This paper makes a simple but previously neglected point with regard to an empirical application of the test of White (1989) and Lee, White and Granger (LWG, 1993), for neglected nonlinearity in conditional mean, using the feedforward single layer artificial neural network (ANN). Because the activation parameters in the hidden layer are not identified under the null hypothesis of linearity, LWG suggested to activate the ANN hidden units based on the randomly generated activation parameters. Their Monte Carlo experiments demonstrated the excellence performance (good size and power), even if LWG considered a fairly small number (10 or 20) of random hidden unit activations. However, in this paper we note that the good size and power of Monte Carlo experiments are the average frequencies of rejecting the null hypothsis over multiple replications of the data generating process. The average over many simulations in Monte Carlo smooths out the randomness of the activations. In an empirical study, unlike in a Monte Carlo study, multiple realizations of the data are not possible or available. In this case, the ANN test is sensitive to the randomly generated activation parameters. One solution is the use of Bonferroni bounds as suggested in LWG (1993), which however still exhibit some excessive dependence on the random activations (as shown in this paper). Another solution can be to integrate the test statistic over the nuisance parameter space, for which however, bootstrap or simulation should be used to obtain the null distribution of the integrated statistic. In this paper, we consider a much simpler solution that is shown to work very well. That is, we simply increase the number of randomized hidden unit activations to a (very) large number (e.g., 1000). We show that using many randomly generated activation parameters can robustify the performance of the ANN test when it is applied to a real empirical data.
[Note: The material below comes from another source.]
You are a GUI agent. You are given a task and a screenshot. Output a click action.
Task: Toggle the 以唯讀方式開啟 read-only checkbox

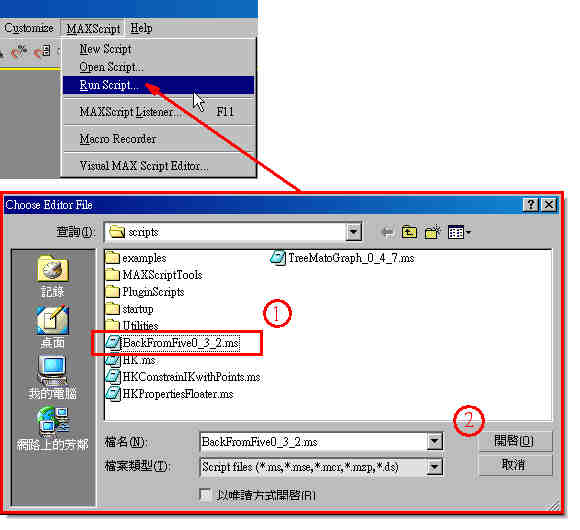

This robustification is reliable and useful in practice, and can be achieved at no cost as increasing the number of random activations is almost costless given today's computer technology.

Suggested Citation

  • Tae-Hwy Lee & Zhou Xi & Ru Zhang, 2014. "Testing for Neglected Nonlinearity Using Artificial Neural Networks with Many Randomized Hidden Unit Activations," Working Papers 201411, University of California at Riverside, Department of Economics.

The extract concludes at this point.